▸ Things to do
1. Answer these questions from the post on tape versus hard drive storage costs:
(a) What does an LTO-7 drive cost?
(b) At roughly how much stored data does one tape drive plus tapes become cheaper per byte?
(c) What level of redundancy does the post say could be enough for cold data and large archives?
2. Rewrite the tape storage post starting with "If you want some" and going on through "horribly laboriously painful.", with "redundancy" changed to "fault tolerance".

▸ Page
----------------
HDDs are 2x the cost per byte / relative to LTO-6/LTO-7 tape per byte. ($20 / $10 per TB).

An LTO-7 drive costs around $3k.

1 tape drive + bunch of tape becomes cheaper per byte at around 300TB of stored data. (20 drives or 50 tapes).

If you want some kind of redundancy, your end up with 2 tape drives (break even at 600TB of stored data / 40 drives).

Now, what kind of raid do you do?

If you’re storing cold data and large data archives, you could afford to only store e.g. 10% redundancy.

On HDDs, if you have lots of HDDs, you can afford to spread your data and parity chunks using some kind of 2d erasure code (ceph?) such that probabilistically end up having to read data+parity chunks from 8 drives to reconstruct a missing chunk.

With tape, if you want to do some kind of raid to reconstruct something, OMG this is horribly laboriously painful.

If you have a tape library with robots and tens of drives, sure… raid on tape can work, but at that point your paying more per tape than you would for a tape sitting on a shelf, or in some safe somewhere.


There just isn’t many use cases where tapes end up being cheaper or more convenient than drives.
----------------
[Screen grounding examples]
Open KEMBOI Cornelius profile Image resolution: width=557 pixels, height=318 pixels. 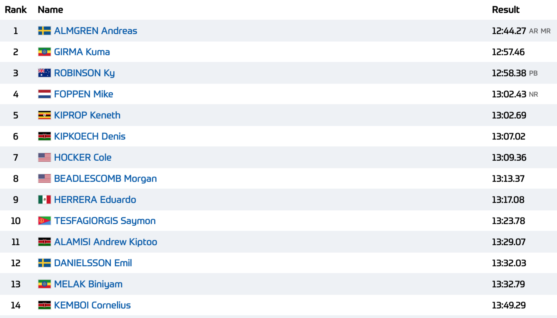point(92,305)
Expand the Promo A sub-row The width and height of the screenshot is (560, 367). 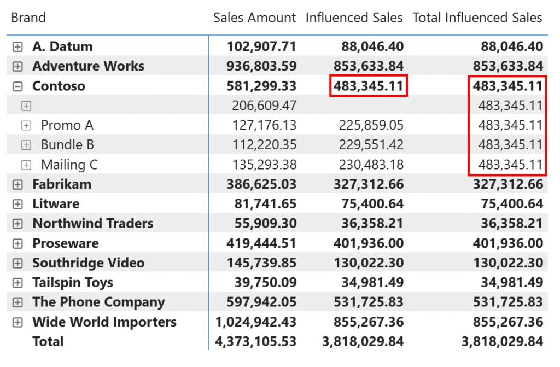pos(26,126)

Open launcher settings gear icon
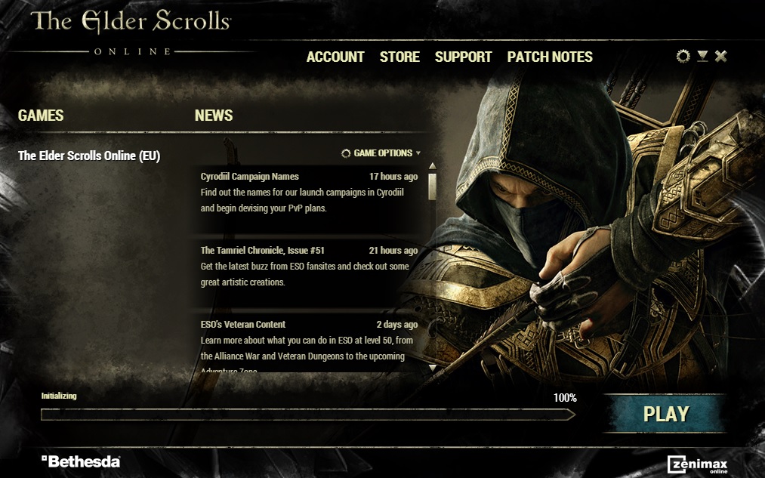pos(683,56)

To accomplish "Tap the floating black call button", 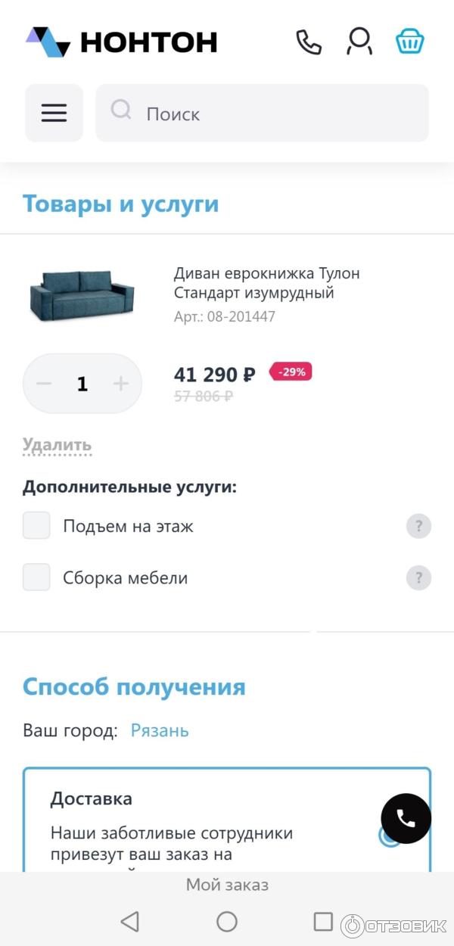I will 406,818.
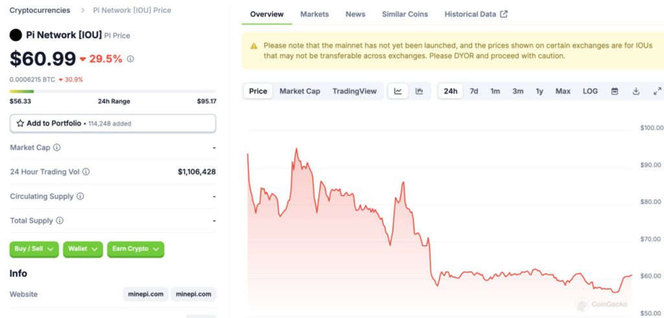Click the info icon beside Total Supply
The image size is (664, 318).
(60, 220)
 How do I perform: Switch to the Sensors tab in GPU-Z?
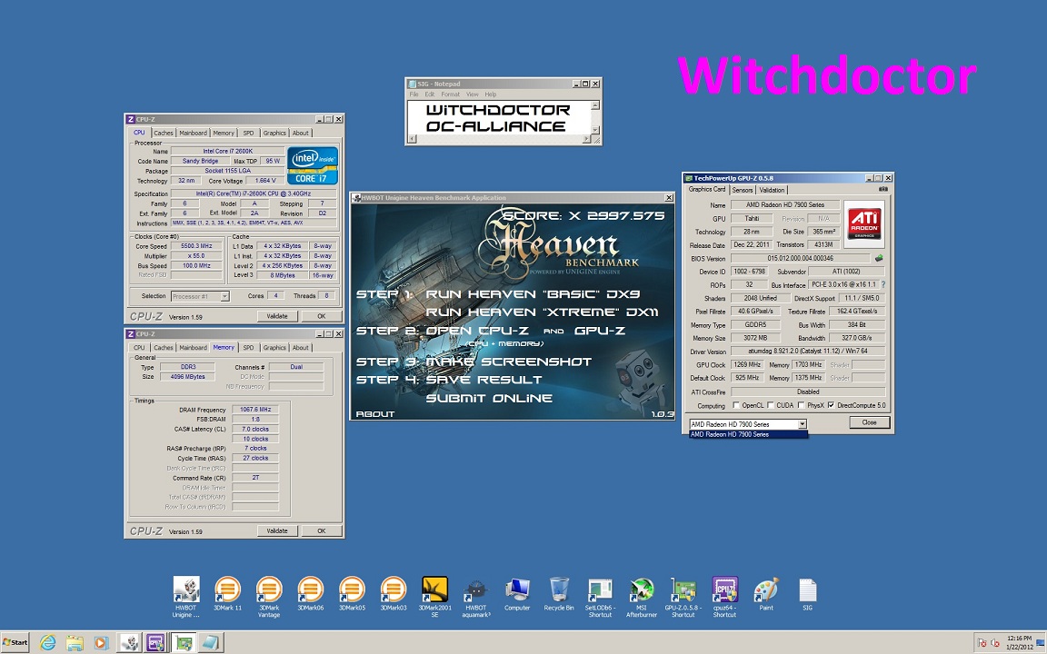(743, 190)
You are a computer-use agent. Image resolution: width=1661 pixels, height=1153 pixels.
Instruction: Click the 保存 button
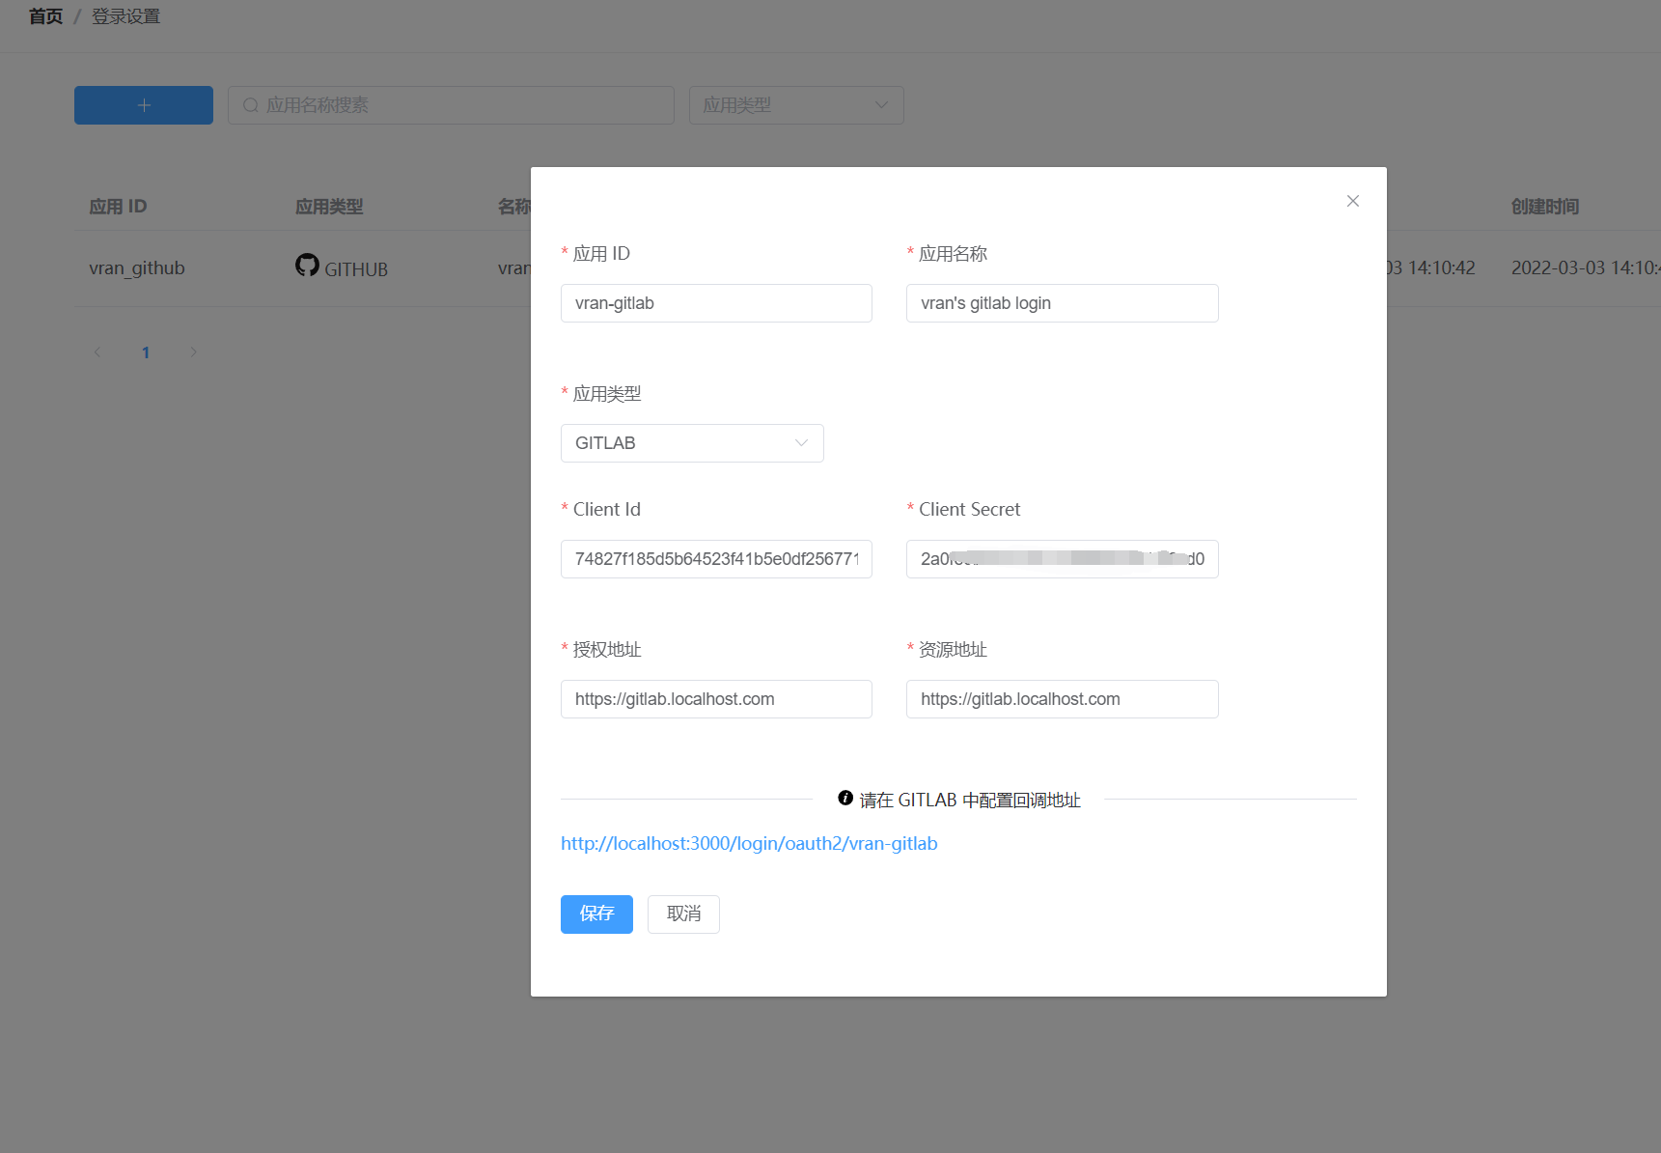pyautogui.click(x=596, y=914)
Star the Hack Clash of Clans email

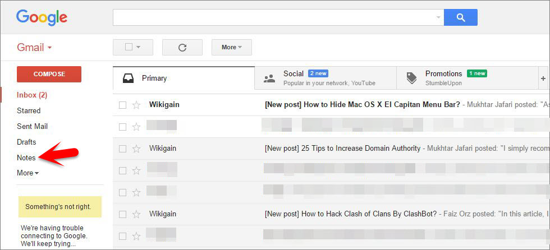click(136, 214)
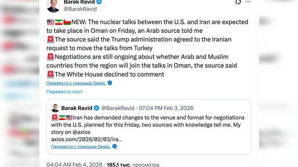The height and width of the screenshot is (167, 298).
Task: Click the DeepL icon under the main post
Action: (110, 83)
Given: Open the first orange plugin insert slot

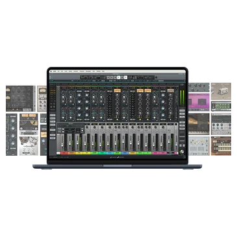Looking at the screenshot, I should click(118, 91).
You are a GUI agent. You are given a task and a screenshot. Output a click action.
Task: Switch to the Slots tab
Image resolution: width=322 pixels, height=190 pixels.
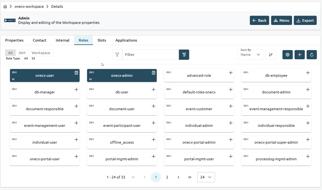102,40
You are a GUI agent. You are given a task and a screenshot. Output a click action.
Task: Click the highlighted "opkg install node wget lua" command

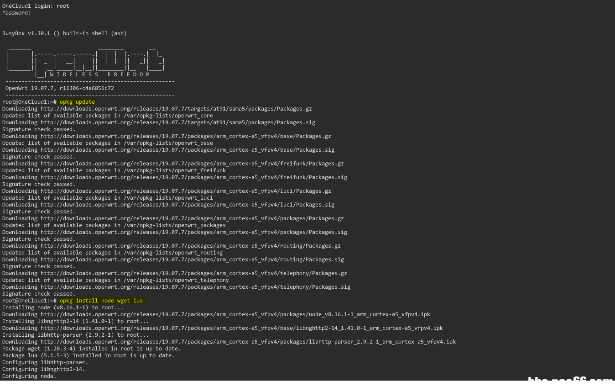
----------------
▸ Answers in order
1.
(a) Around $3k.
(b) Around 300TB.
(c) About 10% redundancy.

2.
If you want some kind of fault tolerance, your end up with 2 tape drives (break even at 600TB of stored data / 40 drives).

Now, what kind of raid do you do?

If you’re storing cold data and large data archives, you could afford to only store e.g. 10% fault tolerance.

On HDDs, if you have lots of HDDs, you can afford to spread your data and parity chunks using some kind of 2d erasure code (ceph?) such that probabilistically end up having to read data+parity chunks from 8 drives to reconstruct a missing chunk.

With tape, if you want to do some kind of raid to reconstruct something, OMG this is horribly laboriously painful.